Weir got better software deal, says London bank


Staff reporter

Top image :
Weir CEO Jon Stanton

Caterpillar has “paid a significantly higher multiple for a less attractive business across all key metrics”, is the view of London investment bank Panmure Liberum when it compares the US machinery giant’s US$736 million acquisition of RPMGlobal with Weir Group’s $800 million Micromine deal done earlier this year.

The deals are part of a bigger mining software M&A picture that has seen Sandvik, Epiroc, Komatsu, Bentley Systems, Constellation Software, Hexagon and others pay big bucks for mining tech in the past five years.

Micromine and RPMGlobal are both Australian-based, as were many other mining technology firms acquired by international buyers in that period.

Micromine’s calendar 2025 revenue was projected at A$138 million, denoting a circa-10-times EV-to-revenue multiple “and EBITDA multiple of c20x at December 2025, excluding the impact of synergies”.

RPMGlobal expects software revenue of A$88-92 million in the 12 months to June 30, 2026, with forecast EBITDA at $23-25 million. This compares with $76.7 million and $6.2 million, respectively, for FY2025.

Panmure Liberum said this week the Micromine acquisition “underscores Weir’s strong execution in identifying and securing high-quality acquisitions at compelling valuations”.

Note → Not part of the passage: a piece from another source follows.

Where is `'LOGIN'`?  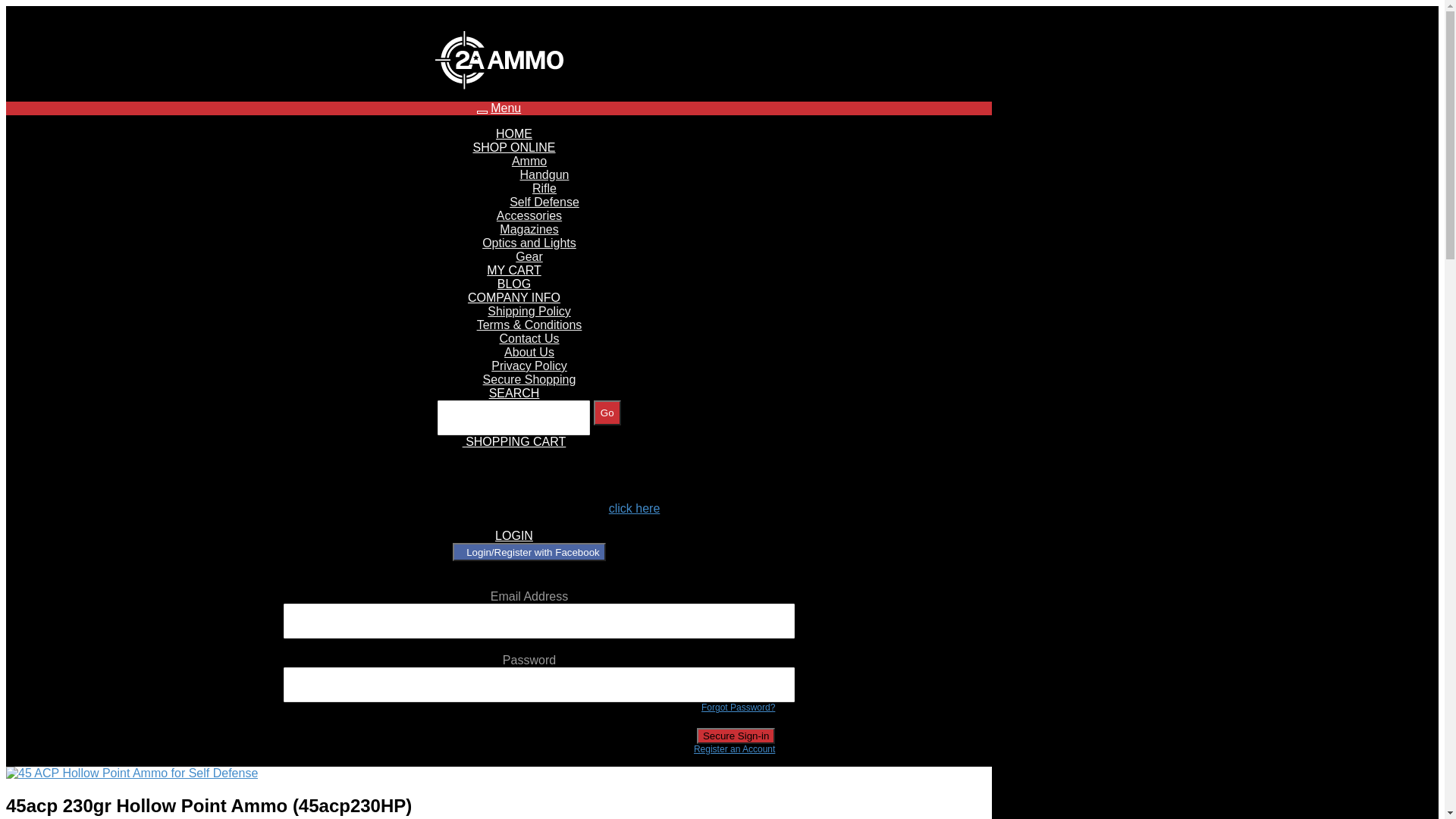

“RPM [is] a competitor with Micromine … They have product overlap in mine planning and fleet management software solutions,” the bank said.

“Though we note that there remains plenty of whitespace for Micromine and RPM to target.

“The [Caterpillar] acquisition is a net positive for Weir and Micromine given that it should help to drive adoption and awareness with major miners of the benefits of digital solutions across the mining value chain.

“We do not believe that the acquisition will impact Weir’s strategy, targets or investment plans for Micromine. We remain encouraged about the business and growth potential across its digital solutions.”

Panmure Liberum said it expected more colour on mining digital markets and trends at Weir’s December 3 Capital Markets Day.

It said third-quarter financial reporting by Weir peers Sandvik and Metso indicated “continued momentum in mining activity”.

“Positive news across the space indicates that its [Weir] earnings momentum has further to run.

“Sandvik’s Q3 25 results showed strong mining demand, with orders up sharply, driven by the mining division which has the strongest read across to Weir.

“The recent reporting period indicates that demand for mining equipment and services remains resilient, with robust aftermarket growth and a continued emphasis on margin discipline. These trends underpin Weir’s positive outlook for the mining cycle but also highlight ongoing cost and currency headwinds.

“We do not expect as strong order growth at Weir in Q3 25 given that it has not publicly announced any large orders between July 1 and September 30 and its comparator benefitted from £51 million of orders on Reko Diq and OCP’s greenfield phosphate projects.

“However, it indicates that the backdrop remains positive.”